Denmark's extreme immigration policies include separating immigrant toddlers from their parents every week to teach them 'Danish values'
- The New York Times detailed the strict laws in Denmark that single out the country's growing non-white immigrant population.
- The government designates areas populated by such immigrants as "ghetto neighborhoods," and requires toddlers who live in them to spend 25 hours a week learning "Danish values."
- While many immigrants see themselves as thriving, the largely homogeneous society doesn't always think their presence is positive.
While America has come under fire in recent weeks for its controversial immigration policies, including the now-defunct "zero-tolerance" policy of separating families at the border, another Western nation is now in the spotlight for what some perceive to be harsh and discriminatory treatment of immigrants.
A New York Times story published Sunday profiles the strict rules immigrant children in Denmark are subject to by law. Denmark has welcomed an influx of mostly Middle-Eastern immigrants and refugees in recent years, but the society, which is 87% white, native Danes, has struggled to adapt to changing demographics.
The government has imposed and may continue to introduce strict regulations on what they term "ghetto children" in "ghetto neighborhoods," or poorer urban areas with significant first-generation immigrant and Muslim populations. Approximately two-thirds of Denmark's immigrants hail from majority-Muslim countries in the Middle East.
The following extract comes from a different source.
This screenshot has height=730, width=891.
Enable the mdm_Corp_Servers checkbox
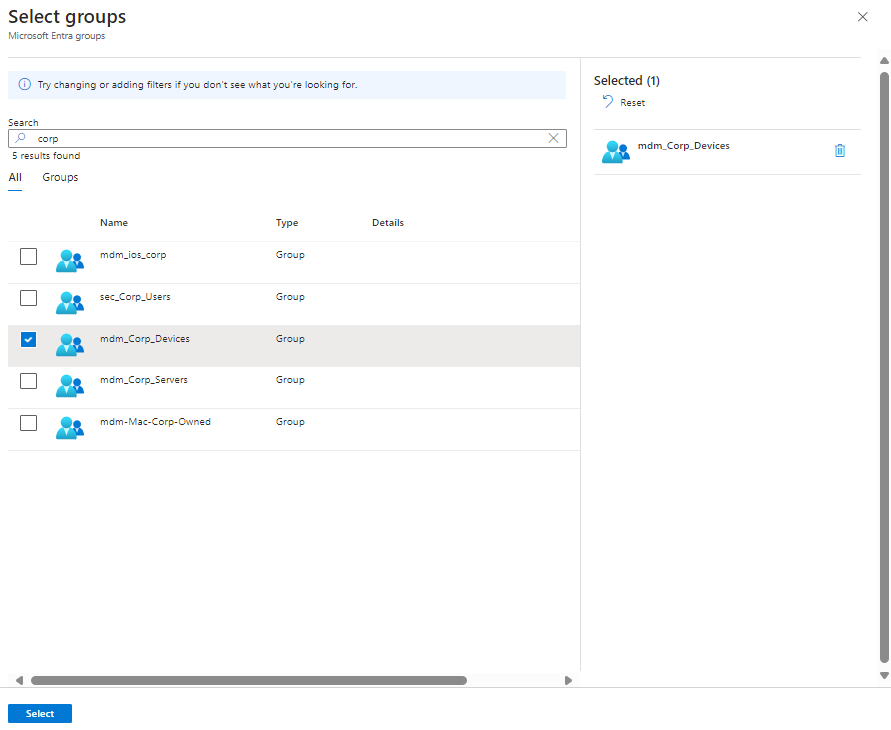(29, 381)
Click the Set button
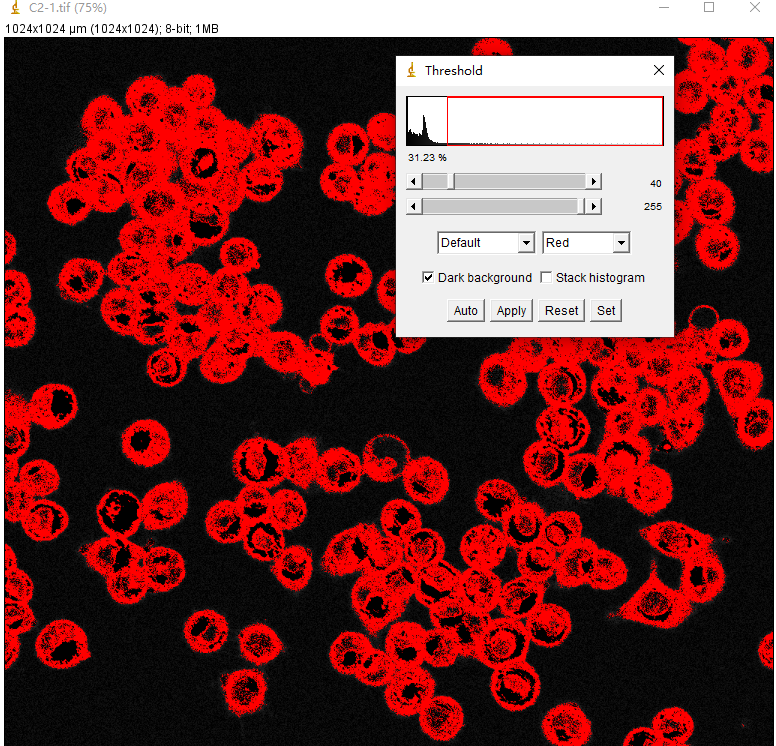 606,310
Children born in "ghetto neighborhoods" are mandated after their first birthdays to spend 25 hours away from their parents every week to learn "Danish values," including instruction on Christian holidays such as Christmas and Easter, as well as Danish language education. Parents who opt to keep their children at home risk losing access to government benefits.
Other proposals being floated in parliament include doubling penalties for crimes committed in "ghetto neighborhoods" as opposed to mostly white ones, sentencing immigrant parents to years of jail time if they allow their children to travel to their country of origin, and upping government surveillance of "ghetto neighborhoods."
One lawmaker from the right-wing People's Party, which is gaining power and votes in parliament, even suggested putting ankle bracelets on immigrant children to prevent them from going outside past 8 p.m., a proposal that ultimately did not pan out.
The differing perspectives of Danish citizens interviewed in the Times article reveals a divide in how immigrants are perceived in Danish society. Muslim immigrants saw themselves as already assimilated into the fabric of Danish life, whereas native-born citizens from middle-class white neighborhoods perceived them to be a burden on society.
"It hurts that they don't see us as equal people," an 18 year-old refugee from Somalia who lives in a designated ghetto neighborhood told The Times. "We actually live in Danish society. We follow the rules, we go to school. The only thing we don't do is eat pork."
One second-generation immigrant of Lebanese descent interviewed for the story said that she speaks to her children almost entirely in Danish already, so much so that her children barely know Arabic at all.
Some white Danes in mostly white areas, however, told The Times they believe immigrants are lazy, often taking away from Denmark's generous welfare state while leading lives incompatible with "Western values."
"I think they are 300 to 400 years behind us," one native Dane told The Times.